- L’inconstructibilité d’une parcelle en raison d’un changement de réglementation ne fait pas, en elle-même, obstacle à la régularisation du permis de construire (CE, Sect., 31 mars 2026, Commune de Tourette-Levens, n°494252).
Le titulaire d’un permis de construire irrégulier peut-il en obtenir la régularisation devant la juge alors même que sa parcelle est devenue inconstructible entre l’obtention du permis et la décision du juge ?
Le maire de Tourrette-Levens a accordé aux époux B un permis de construire une maison individuelle et une piscine. Ce permis a été par la suite transféré à une nouvelle titulaire. Leurs voisins, ont demandé au tribunal administratif de Nice d’annuler pour excès de pouvoir ce permis. Le tribunal administratif a fait droit à cette demande aux motifs que le terrain assiette du projet était devenu inconstructible au jour où il a statué.

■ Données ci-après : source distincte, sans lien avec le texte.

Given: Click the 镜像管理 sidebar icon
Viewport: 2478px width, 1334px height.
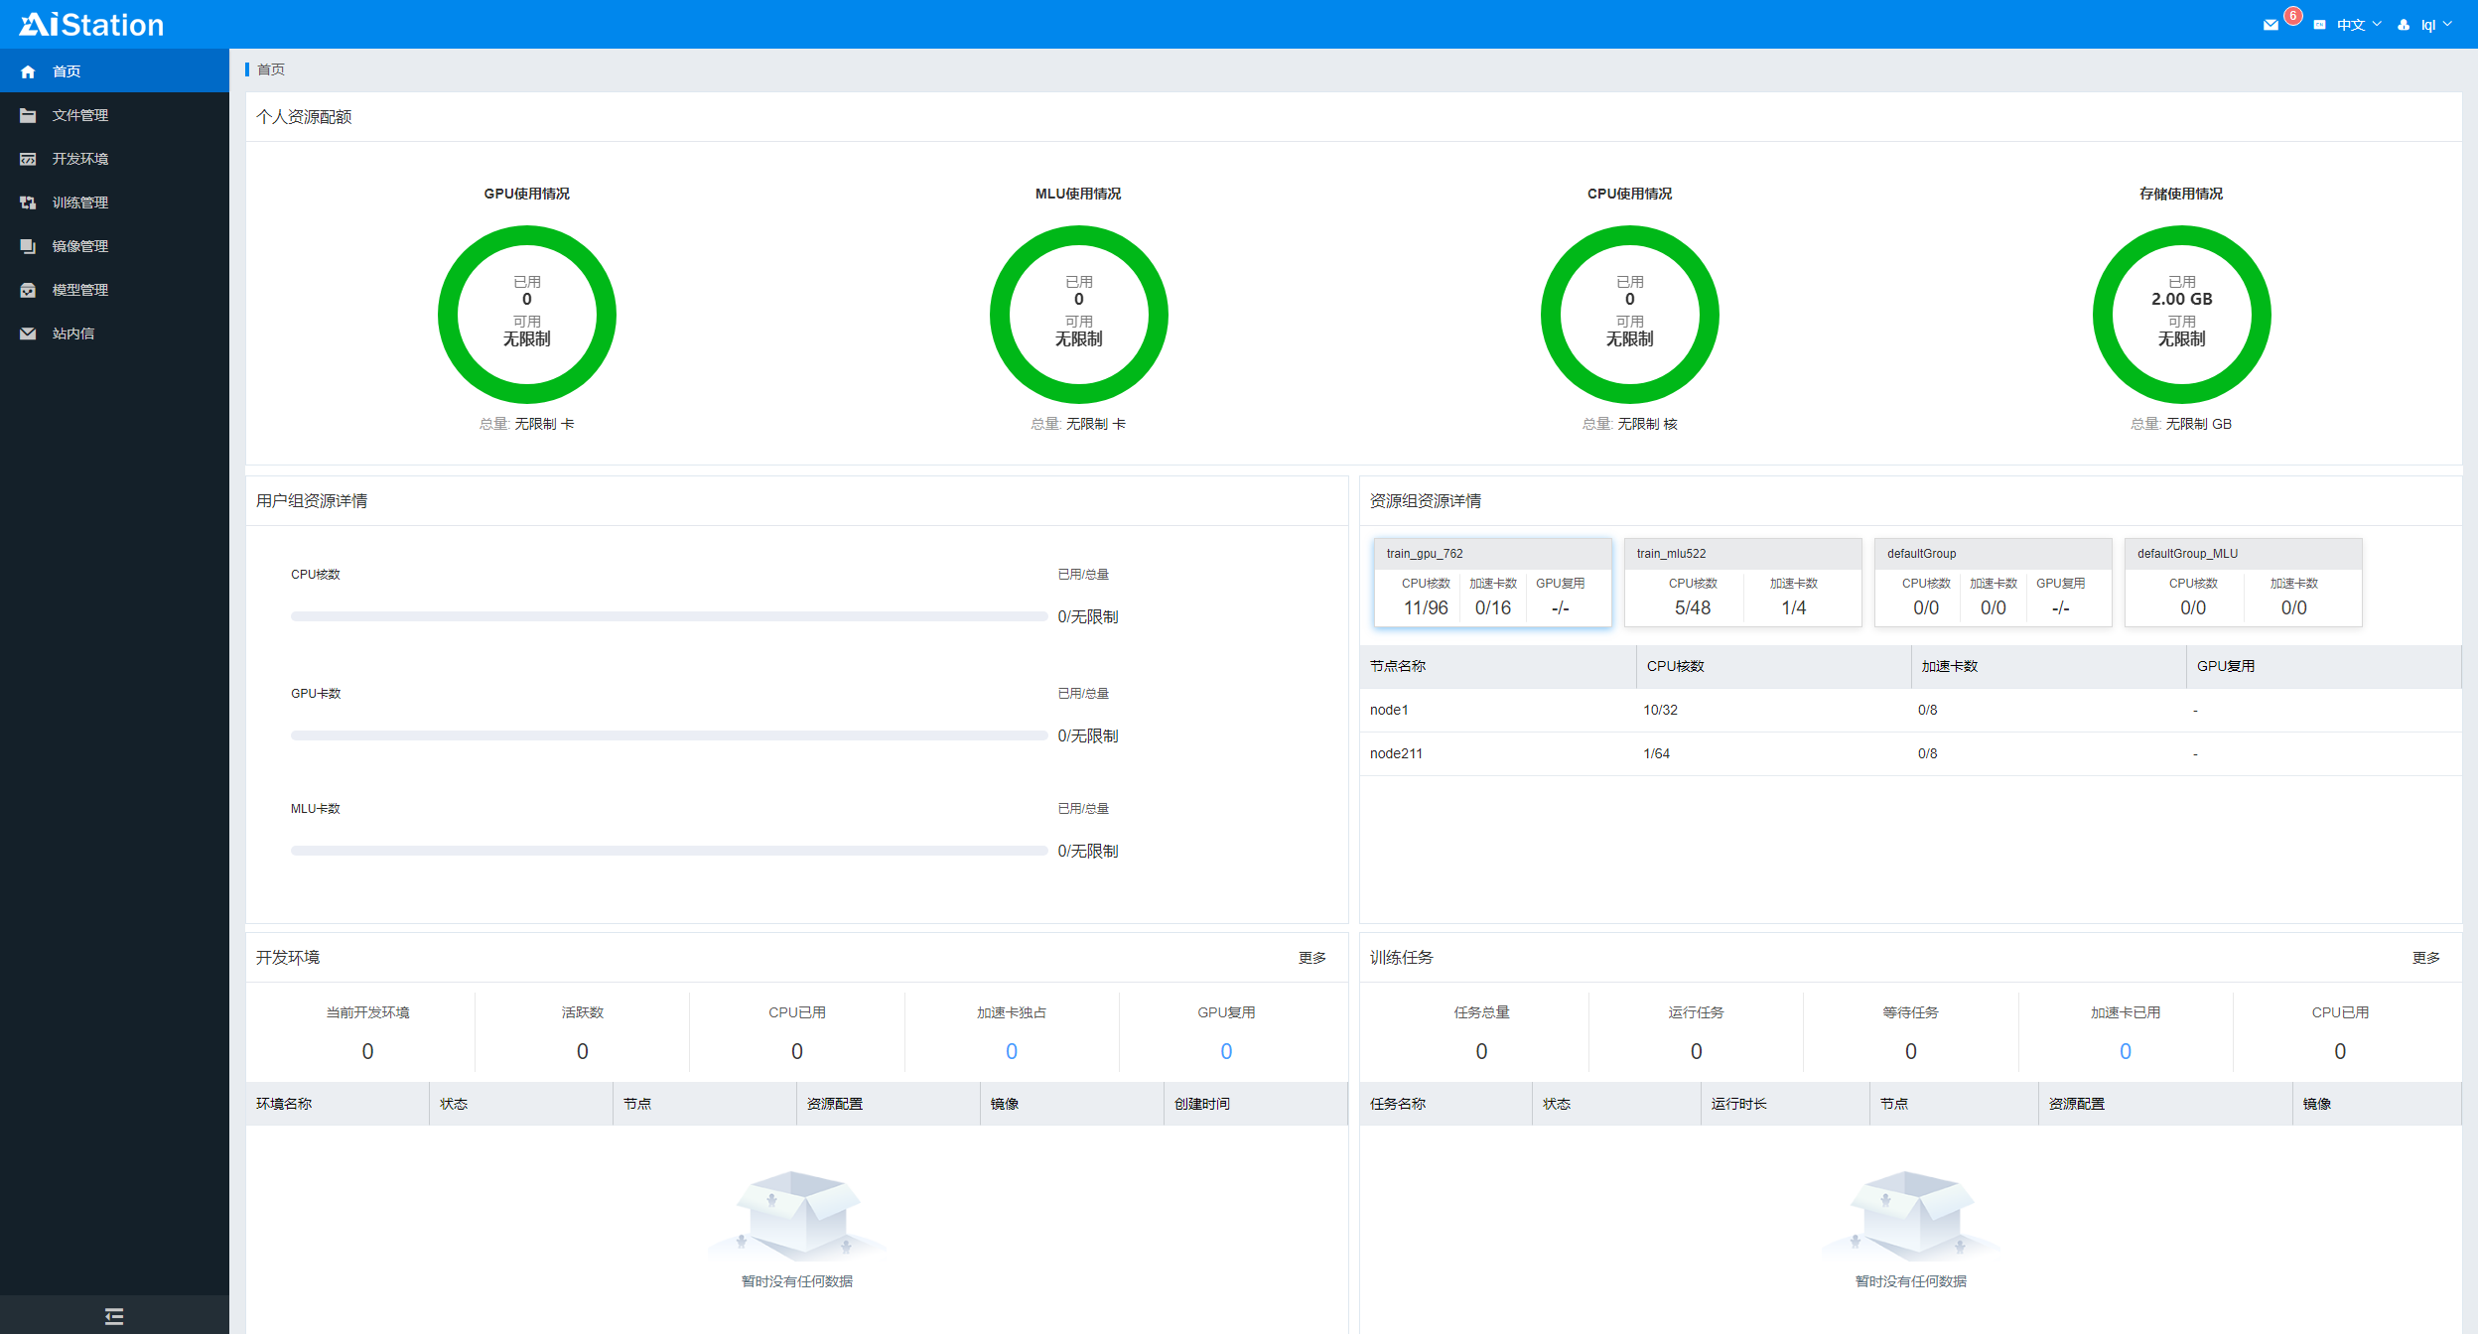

Le Conseil d’État, saisi d’un pourvoi contre la décision du tribunal administratif, rappelle sa jurisprudence récente articulant l’annulation partielle et le sursis à statuer aux fins de régularisation du permis de construire litigieux. Il rappelle alors que « lorsque le ou les vices affectant la légalité de l’autorisation d’urbanisme dont l’annulation est demandée sont susceptibles d’être régularisés, le juge doit surseoir à statuer sur les conclusions dont il est saisi contre cette autorisation. Il invite au préalable les parties à présenter leurs observations sur la possibilité de régulariser le ou les vices affectant la légalité de l’autorisation d’urbanisme. Le juge n’est toutefois pas tenu de surseoir à statuer, d’une part, si les conditions de l’article L. 600-5 du code de l’urbanisme sont réunies et qu’il fait le choix d’y recourir, d’autre part, si le bénéficiaire de l’autorisation lui a indiqué qu’il ne souhaitait pas bénéficier d’une mesure de régularisation ».
Le Conseil précise qu’un vice entachant le bien-fondé de l’autorisation d’urbanisme est susceptible d’être régularisé dès lors que les règles d’urbanisme applicables à la date à laquelle le juge statue ne font pas obstacle à une mesure de régularisation n’impliquant pas d’apporter à ce projet un bouleversement tel qu’il en changerait la nature même. Il en va ainsi même lorsque le terrain d’assiette du projet est devenu, à la date à laquelle le juge statue, inconstructible, du fait d’une modification des règles d’urbanisme. Une telle circonstance ne fait en effet pas, par elle-même, obstacle à ce que tout vice entachant le bien-fondé de l’autorisation d’urbanisme puisse être régularisé, dès lors du moins qu’à cette date les règles d’urbanisme applicables ne rendent pas sa régularisation impossible.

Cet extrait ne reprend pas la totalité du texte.